2015 has started as a year when there is a great deal of focus on both health and social care. The headlines are all about the A&E crisis, but the real challenge is about how to secure high quality care for people with long-term conditions, comorbidities and dementia.
In responding to this challenge, we have to be mindful of maintaining the autonomy and dignity of the individual, whilst helping them to live well with their various conditions. There is also the need, in a system that is increasingly challenged financially, to develop a clear, evidence-based approach to what works.
As a health and social care sector, we need to know what interventions deliver the best possible outcomes that ensure peoples’ lives are of the highest possible quality. I sometimes think that social care particularly is an evidence-free zone. In some areas of care, practice and policy seem to be driven by ideology and prejudice, rather than by evidence.
This is certainly not due to a lack of evidence. Rather, I think it stems from the inability of some social care providers to interpret the evidence, and the inability of academics to make it clear and simple and present it in ways that will enable people to use it as the basis of their practice.
In an increasingly competitive financial environment, we have to deliver both high quality care, and prove and justify our work by giving people a clear evidence base, and showing that what we do makes a difference.
I believe that one of the reasons why social care is reluctant to use evidence is that, all too often, evidence is based on academic study, rather than on practice, and is not very well connected to the realities of delivering care. However, there are excellent examples of research that is rooted in good academic rigour, as well as the realities of service delivery.
I am so impressed by the work of the DSDC because they really do deliver robust research that is based on practice.
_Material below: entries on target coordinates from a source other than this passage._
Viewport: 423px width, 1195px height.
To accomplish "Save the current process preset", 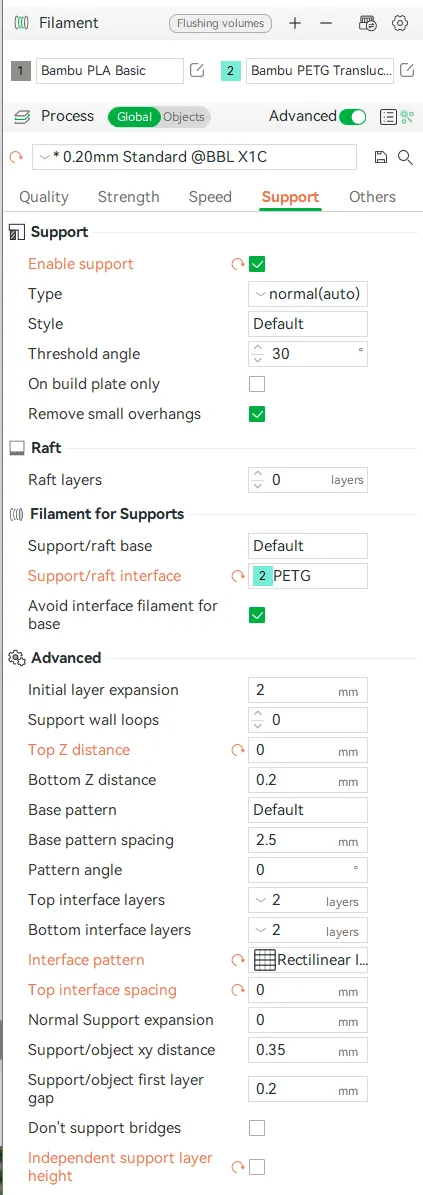I will [381, 157].
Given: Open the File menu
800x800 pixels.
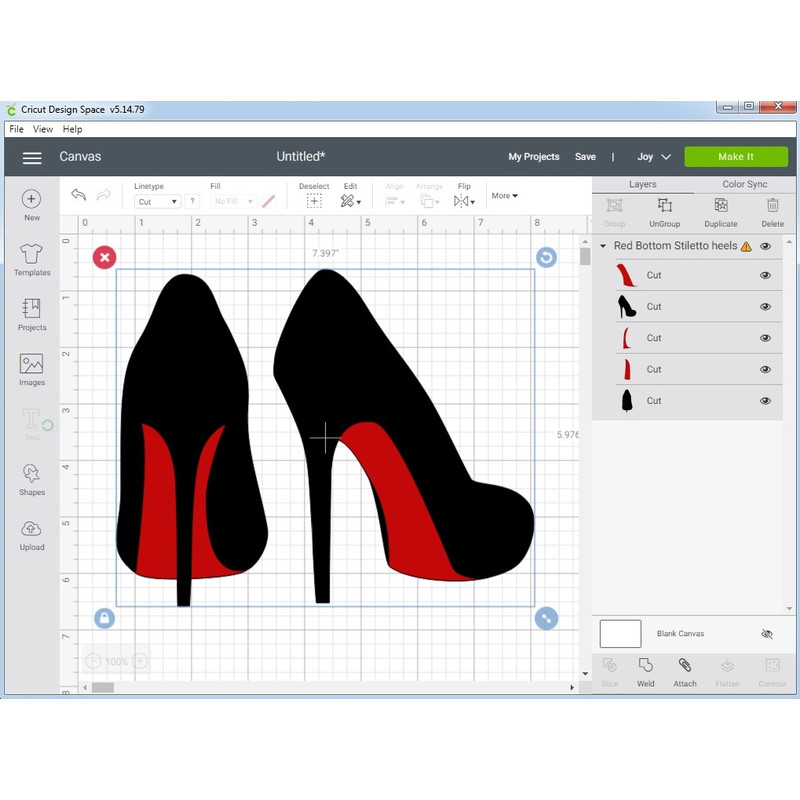Looking at the screenshot, I should [16, 128].
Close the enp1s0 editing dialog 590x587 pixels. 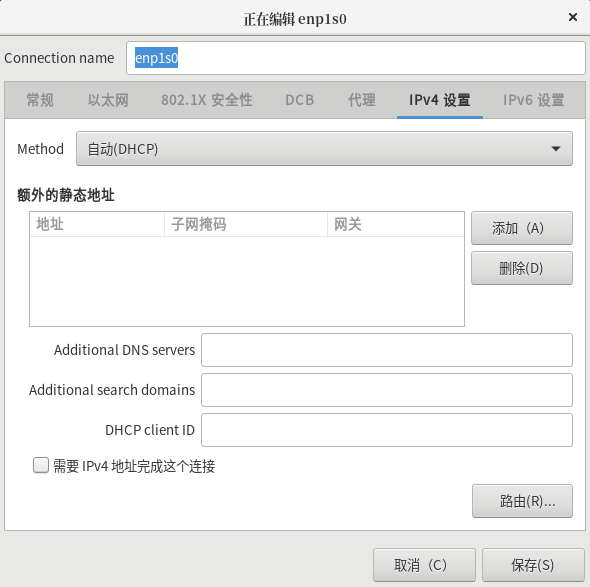pos(573,17)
In all their eight domains, they look at what enables people living with dementia to have a high quality life, and to maintain their identity and dignity.
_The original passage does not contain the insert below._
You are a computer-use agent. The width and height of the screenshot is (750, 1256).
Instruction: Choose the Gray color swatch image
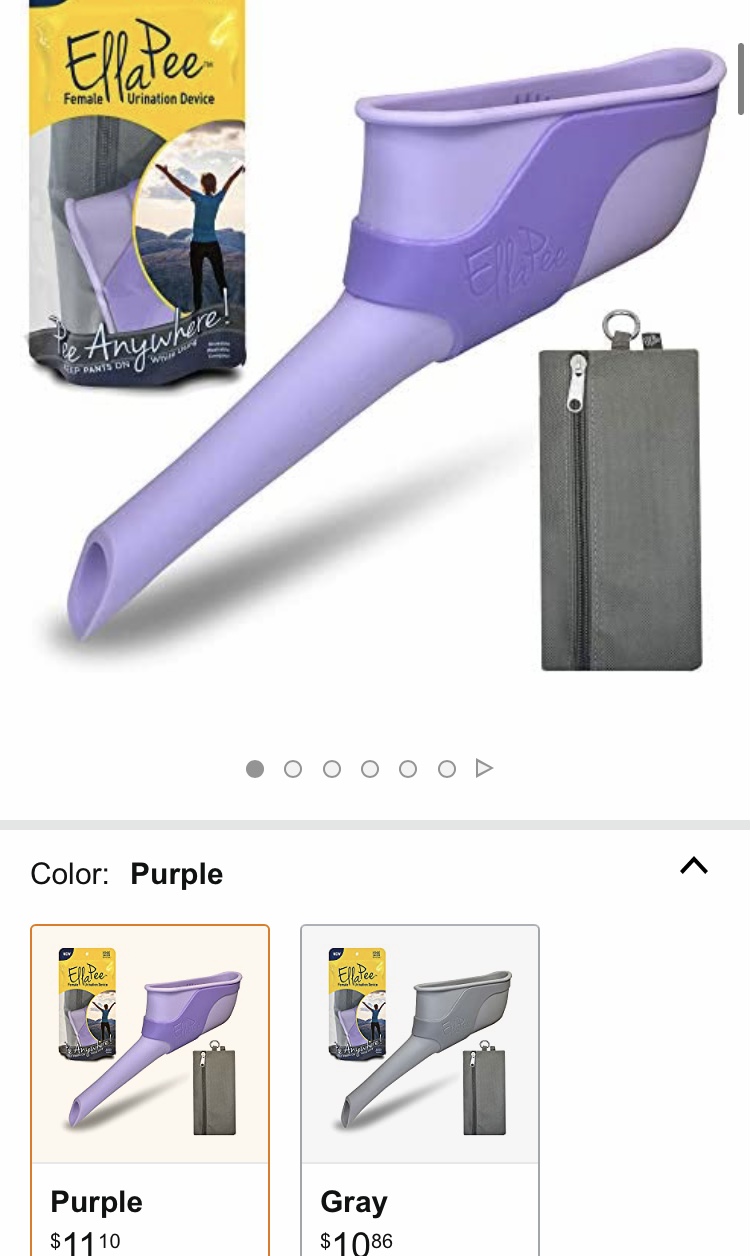(420, 1044)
The work of the DSDC is not confined to the UK, it reaches across the world; both as an exemplar of good practice, but also as a catalyst for innovation and development.
I was recently lucky enough to be present at one of the DSDC Ideas Labs and was so taken by the creativity and commitment shown by people who were using their experience as carers, academics and professionals to think differently about what would enhance the life of a person living with dementia. Whatever the idea, whether it was small and simple, or large and complex, there was a real desire to deliver the evidence base that would prove to the world that this initiative was making a difference.
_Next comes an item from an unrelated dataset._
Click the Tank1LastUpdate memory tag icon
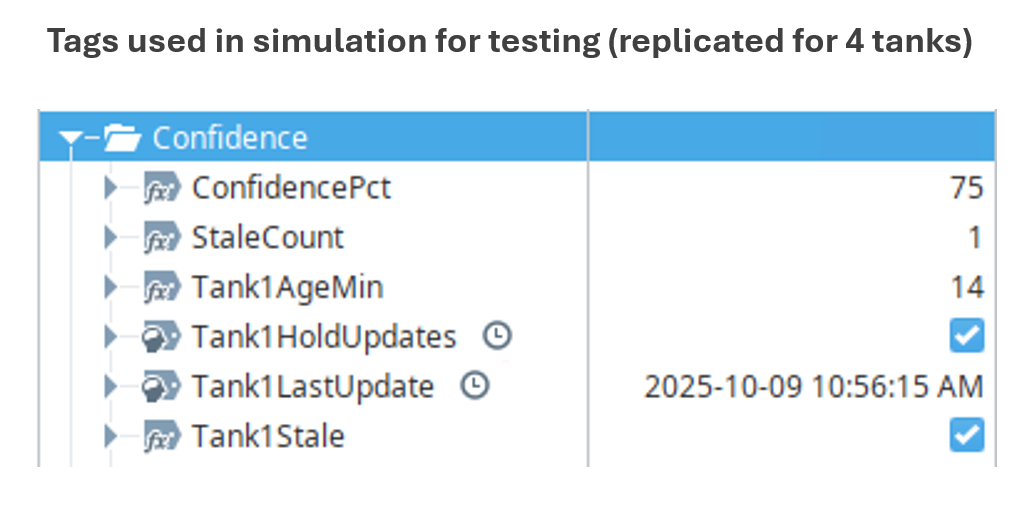Viewport: 1033px width, 508px height. [162, 386]
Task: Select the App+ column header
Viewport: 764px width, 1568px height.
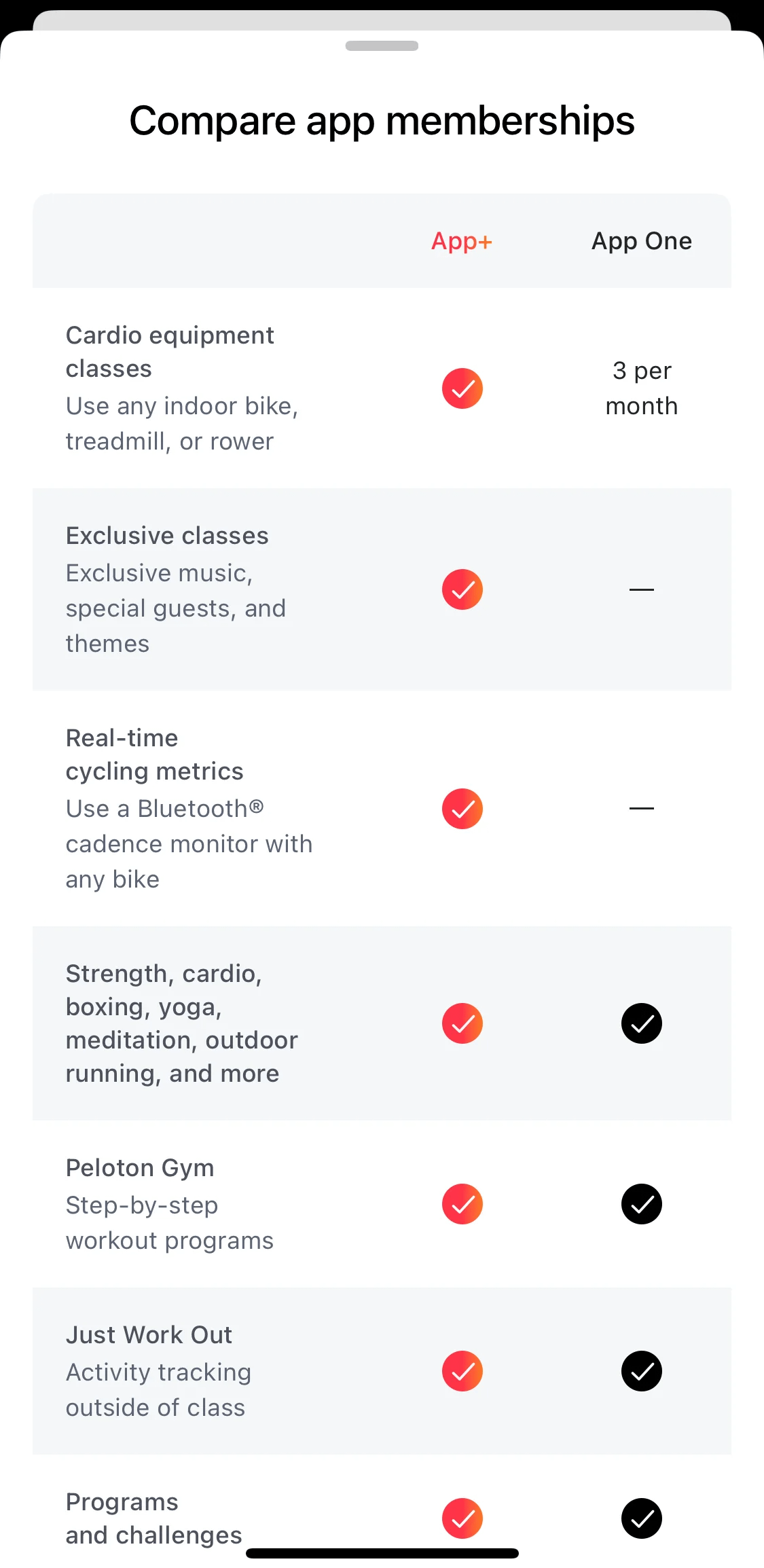Action: (x=462, y=242)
I was also struck by the diversity of people who attended the Ideas Lab and it gave me a really clear idea of how inclusive the work of DSDC is.
2015 started as a year when there was much debate in the media and by politicians about the challenges and problems of delivering high quality social care. How different it was at the DSDC, where 2015 began like the previous 25 years had begun, by looking for the solutions, rather than focusing on the problems.